ESERCIZI DA SVOLGERE:
1. Rispondi a queste domande sul brano relativo al cibo e al cervello.
(a) In quali aree del cervello hanno luogo i processi che influenzano la decisione di smettere di mangiare?
(b) In quale struttura avviene il processo legato alla memoria del pasto precedente?
(c) Dove vengono secreti in larga parte gli ormoni che danno gli impulsi ai nuclei cerebrali?
2. Estrai dal brano sul cibo e il cervello il passo che va da "In ultimo c’è" fino a "omeostatico è prevalente.", queste comprese.

BRANO DA LEGGERE:
#####

Durante il pasto la palatabilità e la capacità di gratificazione del pasto diminuiscono a mano a mano che si mangia fino a che il soggetto non decide di smettere di mangiare. Inoltre l’attenzione che si pone all’atto del mangiare e il controllo cognitivo possono influenzare il momento in cui si decide di smettere di mangiare. Ad esempio se ho l’obiettivo di perdere peso posso decidere di smettere di mangiare anche se ho ancora fame. Questi processi hanno luogo nella corteccia dorsolaterale e nella corteccia orbito-frontale.
In ultimo c’è quello che accade fra un pasto e l’altro, momento in cui agisce la memoria del pasto precedente a influenzare la decisione su quando iniziare un nuovo pasto. Questo processo avviene nell’ippocampo.
A livello cerebrale gli impulsi nei singoli nuclei appena menzionati vengono dati da ormoni secreti in larga parte all’interno del tubo digerente. Ognuno di questi è codificato da un gene diverso e quindi ognuno di noi può avere una attitudine diversa nei riguardi del cibo a seconda della sua genetica. Ad esempio ci sono persone più “golose” nelle quali l’aspetto edonico legato al cibo è particolarmente espresso o persone più “voraci” nelle quali l’aspetto omeostatico è prevalente.

#####

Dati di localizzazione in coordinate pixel
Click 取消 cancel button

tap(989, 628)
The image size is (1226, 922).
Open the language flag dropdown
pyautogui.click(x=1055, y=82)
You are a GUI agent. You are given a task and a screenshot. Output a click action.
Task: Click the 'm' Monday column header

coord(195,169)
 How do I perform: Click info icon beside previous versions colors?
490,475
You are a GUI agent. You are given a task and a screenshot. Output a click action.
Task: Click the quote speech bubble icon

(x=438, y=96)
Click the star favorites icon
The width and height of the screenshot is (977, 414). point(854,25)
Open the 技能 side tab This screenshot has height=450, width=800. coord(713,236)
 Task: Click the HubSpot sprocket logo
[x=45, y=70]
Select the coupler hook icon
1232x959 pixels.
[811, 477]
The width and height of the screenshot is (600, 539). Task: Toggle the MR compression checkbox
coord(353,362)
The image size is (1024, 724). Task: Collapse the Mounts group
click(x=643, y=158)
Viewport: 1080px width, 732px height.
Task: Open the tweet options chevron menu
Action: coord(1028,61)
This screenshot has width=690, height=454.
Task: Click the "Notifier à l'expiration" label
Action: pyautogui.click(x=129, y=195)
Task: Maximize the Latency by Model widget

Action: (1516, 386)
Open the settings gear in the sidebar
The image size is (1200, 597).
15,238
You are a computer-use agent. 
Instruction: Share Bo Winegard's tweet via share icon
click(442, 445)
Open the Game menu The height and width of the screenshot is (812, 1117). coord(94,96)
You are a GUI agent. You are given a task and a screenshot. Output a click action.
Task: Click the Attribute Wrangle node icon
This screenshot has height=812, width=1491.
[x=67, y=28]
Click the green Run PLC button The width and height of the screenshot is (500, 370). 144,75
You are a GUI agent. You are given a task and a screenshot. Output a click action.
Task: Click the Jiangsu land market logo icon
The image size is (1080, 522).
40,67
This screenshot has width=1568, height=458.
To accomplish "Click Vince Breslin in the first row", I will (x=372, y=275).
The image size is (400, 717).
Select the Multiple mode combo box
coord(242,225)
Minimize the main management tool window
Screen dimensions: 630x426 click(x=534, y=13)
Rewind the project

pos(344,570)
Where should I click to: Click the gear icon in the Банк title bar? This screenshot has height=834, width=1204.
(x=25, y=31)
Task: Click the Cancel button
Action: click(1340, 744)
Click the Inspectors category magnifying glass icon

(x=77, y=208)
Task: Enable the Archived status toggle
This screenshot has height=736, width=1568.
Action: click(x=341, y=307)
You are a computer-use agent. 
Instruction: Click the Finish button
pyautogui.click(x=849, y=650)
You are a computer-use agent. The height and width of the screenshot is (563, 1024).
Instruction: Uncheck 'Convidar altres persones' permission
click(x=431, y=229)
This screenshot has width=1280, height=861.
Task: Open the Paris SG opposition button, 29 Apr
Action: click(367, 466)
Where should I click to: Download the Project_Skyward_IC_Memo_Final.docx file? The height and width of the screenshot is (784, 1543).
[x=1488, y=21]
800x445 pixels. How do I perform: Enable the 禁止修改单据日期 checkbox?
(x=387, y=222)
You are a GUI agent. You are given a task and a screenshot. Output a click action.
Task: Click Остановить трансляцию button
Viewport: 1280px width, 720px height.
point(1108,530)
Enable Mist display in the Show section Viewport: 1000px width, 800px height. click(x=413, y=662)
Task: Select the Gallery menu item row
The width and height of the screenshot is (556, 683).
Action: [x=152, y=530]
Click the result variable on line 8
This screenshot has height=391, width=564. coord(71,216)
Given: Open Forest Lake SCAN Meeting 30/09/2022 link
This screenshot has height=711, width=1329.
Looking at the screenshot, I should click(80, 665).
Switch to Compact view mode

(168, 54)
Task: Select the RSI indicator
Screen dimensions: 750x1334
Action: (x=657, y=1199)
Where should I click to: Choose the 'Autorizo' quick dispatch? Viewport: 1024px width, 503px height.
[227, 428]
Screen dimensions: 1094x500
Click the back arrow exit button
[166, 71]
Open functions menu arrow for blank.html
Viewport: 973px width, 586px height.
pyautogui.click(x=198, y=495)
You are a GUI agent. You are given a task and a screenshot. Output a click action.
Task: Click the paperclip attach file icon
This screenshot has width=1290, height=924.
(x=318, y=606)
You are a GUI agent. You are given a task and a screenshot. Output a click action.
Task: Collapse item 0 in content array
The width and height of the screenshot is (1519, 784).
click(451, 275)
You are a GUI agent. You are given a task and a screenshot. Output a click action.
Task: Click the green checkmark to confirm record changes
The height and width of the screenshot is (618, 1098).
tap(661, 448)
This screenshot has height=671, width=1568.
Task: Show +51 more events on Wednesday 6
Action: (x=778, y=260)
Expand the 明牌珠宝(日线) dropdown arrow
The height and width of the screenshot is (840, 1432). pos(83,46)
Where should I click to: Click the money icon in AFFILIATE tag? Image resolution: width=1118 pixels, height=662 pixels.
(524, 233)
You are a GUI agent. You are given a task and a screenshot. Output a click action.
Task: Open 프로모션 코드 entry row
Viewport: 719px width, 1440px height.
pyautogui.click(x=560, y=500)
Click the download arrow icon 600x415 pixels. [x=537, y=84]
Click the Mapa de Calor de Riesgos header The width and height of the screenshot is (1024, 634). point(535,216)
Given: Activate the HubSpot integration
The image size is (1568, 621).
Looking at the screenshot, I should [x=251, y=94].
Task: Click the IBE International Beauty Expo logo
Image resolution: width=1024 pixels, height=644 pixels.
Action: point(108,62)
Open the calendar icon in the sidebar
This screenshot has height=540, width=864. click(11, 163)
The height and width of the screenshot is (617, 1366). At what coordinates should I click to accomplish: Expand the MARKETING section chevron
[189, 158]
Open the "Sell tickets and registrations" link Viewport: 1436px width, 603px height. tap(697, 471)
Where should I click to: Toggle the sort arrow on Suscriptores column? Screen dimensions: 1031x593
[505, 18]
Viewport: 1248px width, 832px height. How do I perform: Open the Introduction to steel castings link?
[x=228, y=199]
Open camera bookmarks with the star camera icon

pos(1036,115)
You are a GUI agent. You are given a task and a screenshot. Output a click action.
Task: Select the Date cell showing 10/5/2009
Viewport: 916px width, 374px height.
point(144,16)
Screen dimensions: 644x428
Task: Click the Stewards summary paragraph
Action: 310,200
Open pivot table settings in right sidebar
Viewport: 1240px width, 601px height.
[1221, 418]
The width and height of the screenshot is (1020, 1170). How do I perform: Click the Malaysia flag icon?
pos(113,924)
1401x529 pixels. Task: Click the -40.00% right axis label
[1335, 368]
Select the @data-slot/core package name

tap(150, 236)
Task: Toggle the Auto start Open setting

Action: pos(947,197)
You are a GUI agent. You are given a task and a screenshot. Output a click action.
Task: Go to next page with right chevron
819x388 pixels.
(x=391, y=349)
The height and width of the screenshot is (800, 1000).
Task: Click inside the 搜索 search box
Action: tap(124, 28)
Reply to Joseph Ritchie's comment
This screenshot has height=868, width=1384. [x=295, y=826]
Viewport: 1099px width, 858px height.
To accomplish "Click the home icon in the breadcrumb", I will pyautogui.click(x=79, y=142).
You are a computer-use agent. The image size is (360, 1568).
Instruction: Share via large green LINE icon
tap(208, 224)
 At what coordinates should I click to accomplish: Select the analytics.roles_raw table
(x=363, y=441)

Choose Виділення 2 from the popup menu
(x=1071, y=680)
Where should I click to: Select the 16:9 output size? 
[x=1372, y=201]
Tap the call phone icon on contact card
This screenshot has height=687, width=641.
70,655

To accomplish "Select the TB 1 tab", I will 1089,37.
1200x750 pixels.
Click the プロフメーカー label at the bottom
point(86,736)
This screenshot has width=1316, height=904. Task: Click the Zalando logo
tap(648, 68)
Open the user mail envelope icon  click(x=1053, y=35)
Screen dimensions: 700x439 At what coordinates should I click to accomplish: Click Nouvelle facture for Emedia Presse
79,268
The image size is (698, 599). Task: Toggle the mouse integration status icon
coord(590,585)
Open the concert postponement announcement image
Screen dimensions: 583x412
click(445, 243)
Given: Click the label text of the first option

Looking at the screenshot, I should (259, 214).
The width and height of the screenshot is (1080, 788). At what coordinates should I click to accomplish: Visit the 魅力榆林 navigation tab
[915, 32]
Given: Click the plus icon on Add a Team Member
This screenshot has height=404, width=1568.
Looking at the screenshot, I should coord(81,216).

#####

ELENCO SOLUZIONI:
1.
(a) Nella corteccia dorsolaterale e nella corteccia orbito-frontale.
(b) Nell'ippocampo.
(c) All'interno del tubo digerente.

2.
In ultimo c’è quello che accade fra un pasto e l’altro, momento in cui agisce la memoria del pasto precedente a influenzare la decisione su quando iniziare un nuovo pasto. Questo processo avviene nell’ippocampo.
A livello cerebrale gli impulsi nei singoli nuclei appena menzionati vengono dati da ormoni secreti in larga parte all’interno del tubo digerente. Ognuno di questi è codificato da un gene diverso e quindi ognuno di noi può avere una attitudine diversa nei riguardi del cibo a seconda della sua genetica. Ad esempio ci sono persone più “golose” nelle quali l’aspetto edonico legato al cibo è particolarmente espresso o persone più “voraci” nelle quali l’aspetto omeostatico è prevalente.